» **Extract to read**:
┄┄┄┄┄┄┄┄┄┄
Meet the Makers, MAKE Volume 28: William Abernathy & His Toy Steamboat

Meet William Abernathy. In MAKE Volume 28 William wrote a how-to on making a toy “pop-pop” steamboat that runs on heat and the water it’s floating in. To get to know William a bit more, I asked him a few questions.

Tell us a bit about yourself
I am a freelance writer. I live in Berkeley. I am interested in simple technologies, as I am a bit dim in the fields of electronics and digital computation. I have spent a lot of years as both a journalist and a technical writer, and now do a lot of interviews and profiles with scientists and engineers. I am fascinated by what they do and find the enthusiasm they bring to their work infectious. As a maker, I find I am drawn to metal as a material, but I’ve been working a lot with wood lately, because it’s difficult to machine furniture, and I want my two daughters to get some woodwork under their belts before I turn them loose on metal.

Why do you like making things?
┄┄┄┄┄┄┄┄┄┄
Stored data entries:
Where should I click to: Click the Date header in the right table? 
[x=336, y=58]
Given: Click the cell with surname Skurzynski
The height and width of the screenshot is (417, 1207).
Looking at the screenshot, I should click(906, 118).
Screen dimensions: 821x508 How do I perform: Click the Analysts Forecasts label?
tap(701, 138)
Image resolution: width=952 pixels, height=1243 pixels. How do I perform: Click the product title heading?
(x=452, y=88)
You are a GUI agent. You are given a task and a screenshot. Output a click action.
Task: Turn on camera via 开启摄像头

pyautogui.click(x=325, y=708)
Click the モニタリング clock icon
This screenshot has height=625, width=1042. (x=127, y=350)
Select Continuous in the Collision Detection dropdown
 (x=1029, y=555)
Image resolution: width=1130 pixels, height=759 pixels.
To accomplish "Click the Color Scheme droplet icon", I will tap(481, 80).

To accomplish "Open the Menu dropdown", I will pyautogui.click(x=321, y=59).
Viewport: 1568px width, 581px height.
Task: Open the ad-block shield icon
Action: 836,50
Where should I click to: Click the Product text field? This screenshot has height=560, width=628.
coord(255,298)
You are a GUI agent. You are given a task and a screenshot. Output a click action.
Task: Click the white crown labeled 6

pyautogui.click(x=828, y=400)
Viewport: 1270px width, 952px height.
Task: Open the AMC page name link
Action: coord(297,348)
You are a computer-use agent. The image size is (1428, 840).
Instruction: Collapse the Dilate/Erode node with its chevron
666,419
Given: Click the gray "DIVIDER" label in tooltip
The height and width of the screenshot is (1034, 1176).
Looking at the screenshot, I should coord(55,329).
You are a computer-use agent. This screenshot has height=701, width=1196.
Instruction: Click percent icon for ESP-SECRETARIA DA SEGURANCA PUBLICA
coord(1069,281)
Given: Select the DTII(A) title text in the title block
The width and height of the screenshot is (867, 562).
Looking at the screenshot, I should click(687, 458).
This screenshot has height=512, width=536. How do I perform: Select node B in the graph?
┄┄┄┄┄┄┄┄┄┄
» **Directions**:
1. For each statement below, say whether it agrees with the interview with William Abernathy, answering yes or no and quoting the words of the interview that decide it: (a) William Abernathy lives in Berkeley; (b) he considers himself skilled in electronics; (c) he has two daughters.
2. Write a continuation of the interview with William Abernathy, picking up after its final line.
The entries were taken from a separate source.

» **Responses by task**:
1.
(a) Yes: "I live in Berkeley."
(b) No: "I am a bit dim in the fields of electronics and digital computation."
(c) Yes: "I want my two daughters to get some woodwork under their belts"

2.
I wish I knew! I went to a very trade-heavy high school, and spent much of my free time making model airplanes. Then I discovered motorbikes, which by dint of my poverty (and, too often, the quality of my workmanship), I spent a lot of time fixing. By my late thirties, I had finally settled down enough to have a “steady” garage, and found a bolt that for some reason needed its neck threaded. I got the right die out of my grandfather’s tap and die set, extended the threads, and spent much of the next hour jumping up and down around the house with the bolt in my hand, exclaiming “I cut these threads!” Many machine tools followed. Being able to machine a part out of metal makes me feel like I’m punching above my weight–that I can make a part that works just fine in something mass-manufactured or that I can improve some busted cost-engineered part makes me feel like I’ve done something better than a giant corporation.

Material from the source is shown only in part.